Welcome Home is fun enough to watch, but for all the wrong reasons. The level of the melodrama in this erotic thriller makes it objectively bad, but it edges on so bad it's good mostly thanks to the odd directing choices — the constant use of violins screeching when something dramatic happens. Sudden hazy flashbacks are stitched into moments of contemplation. Sweeping shots of the Italian countryside with no discernable reason, not even as an establishing shot. There are a lot of showers and a lot of arguments and a lot of crying. Yes, it's as bad as you imagine.
Welcome Home follows an American couple, Bryan (Aaron Paul) and Cassie (Emily Ratajowski), as they escape to the Italian countryside in an attempt to repair their ailing relationship:
“This is broken.”
“No, this broke when you let another guy's dick inside of you.”
That is an actual exchange in this movie. Of course, not everything in this retreat goes right. While on a run, Cassie is haunted by very sudden and dramatically lit images of her infidelity, which causes her to dramatically trip on a log. Injured and far from the beautiful Italian home they rented off the website “Welcome Home,” Cassie is helped by a mysterious stranger named Frederico (Riccardo Scamarcio of John Wick: Chapter Two fame) who drives her back home.

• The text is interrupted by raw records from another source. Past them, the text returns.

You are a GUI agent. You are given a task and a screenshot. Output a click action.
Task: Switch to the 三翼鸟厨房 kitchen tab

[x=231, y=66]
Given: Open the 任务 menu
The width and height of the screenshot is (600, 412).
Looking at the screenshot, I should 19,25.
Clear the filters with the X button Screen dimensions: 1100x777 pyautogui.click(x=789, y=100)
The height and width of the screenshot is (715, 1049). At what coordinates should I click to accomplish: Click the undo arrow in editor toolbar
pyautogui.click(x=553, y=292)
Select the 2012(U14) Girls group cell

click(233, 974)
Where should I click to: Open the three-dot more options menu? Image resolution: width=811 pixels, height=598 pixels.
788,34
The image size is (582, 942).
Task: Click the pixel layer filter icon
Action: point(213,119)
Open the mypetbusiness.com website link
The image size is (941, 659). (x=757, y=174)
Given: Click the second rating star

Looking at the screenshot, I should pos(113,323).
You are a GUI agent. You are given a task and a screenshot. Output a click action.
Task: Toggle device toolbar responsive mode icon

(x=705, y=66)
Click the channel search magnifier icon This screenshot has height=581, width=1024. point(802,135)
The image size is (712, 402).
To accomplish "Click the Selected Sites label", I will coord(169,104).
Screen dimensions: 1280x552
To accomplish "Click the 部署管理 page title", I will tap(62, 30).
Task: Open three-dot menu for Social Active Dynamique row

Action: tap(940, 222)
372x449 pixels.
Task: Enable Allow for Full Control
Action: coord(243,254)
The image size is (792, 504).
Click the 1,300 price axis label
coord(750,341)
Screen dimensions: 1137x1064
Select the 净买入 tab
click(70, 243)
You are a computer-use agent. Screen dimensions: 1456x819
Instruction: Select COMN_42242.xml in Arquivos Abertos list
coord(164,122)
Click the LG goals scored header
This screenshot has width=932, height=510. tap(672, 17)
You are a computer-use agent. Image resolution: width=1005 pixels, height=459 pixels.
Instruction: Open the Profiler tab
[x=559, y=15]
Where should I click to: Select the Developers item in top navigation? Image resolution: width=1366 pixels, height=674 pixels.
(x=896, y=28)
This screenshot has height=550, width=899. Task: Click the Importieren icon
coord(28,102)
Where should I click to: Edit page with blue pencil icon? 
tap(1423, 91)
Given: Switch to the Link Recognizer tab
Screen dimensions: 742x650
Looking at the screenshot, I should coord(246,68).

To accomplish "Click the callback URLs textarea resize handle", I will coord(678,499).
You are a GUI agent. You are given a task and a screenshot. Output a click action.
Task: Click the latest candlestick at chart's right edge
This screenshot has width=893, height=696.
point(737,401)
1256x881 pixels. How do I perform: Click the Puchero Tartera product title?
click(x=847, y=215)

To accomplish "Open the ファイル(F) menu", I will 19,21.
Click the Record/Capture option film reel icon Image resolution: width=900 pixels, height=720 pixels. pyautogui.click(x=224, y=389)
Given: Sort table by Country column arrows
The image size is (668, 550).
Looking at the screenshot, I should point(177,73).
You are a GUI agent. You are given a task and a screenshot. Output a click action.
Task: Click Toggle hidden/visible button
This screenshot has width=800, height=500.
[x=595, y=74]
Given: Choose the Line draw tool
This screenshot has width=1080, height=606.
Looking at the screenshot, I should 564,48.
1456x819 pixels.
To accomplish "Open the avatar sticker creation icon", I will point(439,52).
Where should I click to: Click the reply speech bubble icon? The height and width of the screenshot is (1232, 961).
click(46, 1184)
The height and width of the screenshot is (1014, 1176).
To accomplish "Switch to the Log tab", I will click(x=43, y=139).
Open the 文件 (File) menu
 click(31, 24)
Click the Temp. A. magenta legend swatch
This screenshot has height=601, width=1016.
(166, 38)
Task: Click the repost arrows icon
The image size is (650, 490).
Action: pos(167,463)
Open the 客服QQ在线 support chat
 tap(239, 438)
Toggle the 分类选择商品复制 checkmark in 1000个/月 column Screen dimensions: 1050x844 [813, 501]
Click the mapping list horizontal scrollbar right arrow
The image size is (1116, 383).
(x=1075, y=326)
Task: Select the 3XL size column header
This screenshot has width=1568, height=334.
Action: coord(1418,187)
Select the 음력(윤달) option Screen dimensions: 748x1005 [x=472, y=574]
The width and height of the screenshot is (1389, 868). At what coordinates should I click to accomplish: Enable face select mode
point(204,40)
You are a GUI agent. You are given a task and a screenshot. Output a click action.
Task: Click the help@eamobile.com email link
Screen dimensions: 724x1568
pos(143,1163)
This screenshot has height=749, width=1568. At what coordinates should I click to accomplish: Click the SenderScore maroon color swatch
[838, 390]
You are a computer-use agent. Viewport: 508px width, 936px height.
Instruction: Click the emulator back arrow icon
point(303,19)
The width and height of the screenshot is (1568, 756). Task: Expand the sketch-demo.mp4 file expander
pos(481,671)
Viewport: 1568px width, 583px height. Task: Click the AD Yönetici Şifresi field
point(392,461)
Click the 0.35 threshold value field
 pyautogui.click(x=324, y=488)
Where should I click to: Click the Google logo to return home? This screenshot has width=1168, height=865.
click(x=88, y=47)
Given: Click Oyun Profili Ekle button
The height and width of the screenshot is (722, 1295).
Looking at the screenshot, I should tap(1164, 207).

Bryan is instantly suspicious of him, especially considering the reason that the couple is in Italy in the first place. However, Cassie is welcoming to the warmness of the stranger. Of course, Frederico's intentions aren't exactly neighborly. It's quickly revealed that he has cameras set up all throughout the house and has been watching the couple's every move. Slowly, he manipulates them through various malicious (and sexy) tactics that make the movie feel like a slightly elevated Lifetime movie.
It all comes to a head when Frederico's intentions become clear, which culminates in a predictable but somewhat entertaining and hilarious ending that involves sex tapes, dramatic moaning, and a fire stoker. I'll leave it to you to guess where each comes into play.
The movie is surprisingly well-stitched together. The plot moves well across its breezy 97-minute running time. The real problem is the content. It feels like a thriller pulled straight out of the 2000s when the genre devolved from its golden age with entries like Basic Instinct, Fatal Attraction, and Double Jeopardy. Unlike any of those movies, it's hard to find any real tension in Welcome Home. It's a plot we've seen before told in an overly self-important way.
Welcome Home benefits from having some star power in its lead roles, but its thin script, overzealous direction, and empty plot leave it as nothing more than a kitschy thriller that makes for a perfect popcorn-fueled late-night hate-watch.
Welcome Home is in theaters and on demand on November 16th.